なのに、誰一人として僕と同じ道をもうある穴井と思うと少し悲しく感じてしまう。
あぁ、けれどもう少し歩いてみようかな。
悲しい、苦しい、もう辞めたい。
ぼろぼろの体を引きずりながら、削りながらも、いつか手に持った手紙を誰かに渡そうとして幾万と幾垓を渡り歩き、泳ぎ続け、飛んで行っていた。大きな希望ではなく、小さな希望でもない、ただの願い。もう遠い時の流れで最初に渡された手紙は海の中へ消えていき、二番目の手紙は海へと溺れた。そして最後の手紙は僕に握らされ遠い遠い海の中へと飛んで行った。
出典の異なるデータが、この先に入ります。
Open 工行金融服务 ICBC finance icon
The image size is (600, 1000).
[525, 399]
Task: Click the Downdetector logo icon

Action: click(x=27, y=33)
それから数年の時が立ち、僕も星の海の泳ぎ続け様々な星々を見てきたんだ。赤い星、青い星、俊い星、遅い星、亡くなった星、何もない星、僕を送り出してくれた彼らの様な文明があった星に機械の星もあった。
いろんな星を見て僕は、出会った彼らに、喜びに嬉しく思い、別れに、悲しみに笑顔で去っていった。僕の手紙が本当に読んでくれるのは一体、どんな人だったんだろう。
手に握った機械の手紙は優しい光を身に纏いながら、僕は広い海を歩き続けた。